<<<<

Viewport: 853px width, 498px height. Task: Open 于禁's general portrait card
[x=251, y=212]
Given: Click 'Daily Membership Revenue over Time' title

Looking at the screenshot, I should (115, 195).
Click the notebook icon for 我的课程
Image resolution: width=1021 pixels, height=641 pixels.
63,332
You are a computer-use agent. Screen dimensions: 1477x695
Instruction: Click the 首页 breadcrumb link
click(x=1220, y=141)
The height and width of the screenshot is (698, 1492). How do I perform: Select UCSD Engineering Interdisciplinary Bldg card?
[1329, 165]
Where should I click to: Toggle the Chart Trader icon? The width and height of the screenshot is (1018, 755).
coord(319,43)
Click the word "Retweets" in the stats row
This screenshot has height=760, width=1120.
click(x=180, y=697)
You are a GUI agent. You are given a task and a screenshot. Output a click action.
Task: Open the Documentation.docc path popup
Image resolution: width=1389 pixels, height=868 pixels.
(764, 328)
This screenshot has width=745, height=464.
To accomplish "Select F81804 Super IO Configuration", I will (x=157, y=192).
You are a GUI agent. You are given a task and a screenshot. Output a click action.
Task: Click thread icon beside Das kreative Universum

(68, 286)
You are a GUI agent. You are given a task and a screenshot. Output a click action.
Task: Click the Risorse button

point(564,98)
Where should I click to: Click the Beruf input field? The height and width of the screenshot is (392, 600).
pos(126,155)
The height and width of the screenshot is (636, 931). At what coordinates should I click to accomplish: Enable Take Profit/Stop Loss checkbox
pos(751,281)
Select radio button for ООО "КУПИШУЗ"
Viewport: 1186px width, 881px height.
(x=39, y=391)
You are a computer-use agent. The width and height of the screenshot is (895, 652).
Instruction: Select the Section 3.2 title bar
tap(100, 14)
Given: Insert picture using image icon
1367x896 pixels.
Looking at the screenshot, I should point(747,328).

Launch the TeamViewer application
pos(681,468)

>>>>

## Work order
Start at the line containing "The height and width of the screenshot is (636, 931)." and print each line exactly until the listing ends, keeping the final line too.

## Result of this task
The height and width of the screenshot is (636, 931). At what coordinates should I click to accomplish: Enable Take Profit/Stop Loss checkbox
pos(751,281)
Select radio button for ООО "КУПИШУЗ"
Viewport: 1186px width, 881px height.
(x=39, y=391)
You are a computer-use agent. The width and height of the screenshot is (895, 652).
Instruction: Select the Section 3.2 title bar
tap(100, 14)
Given: Insert picture using image icon
1367x896 pixels.
Looking at the screenshot, I should point(747,328).

Launch the TeamViewer application
pos(681,468)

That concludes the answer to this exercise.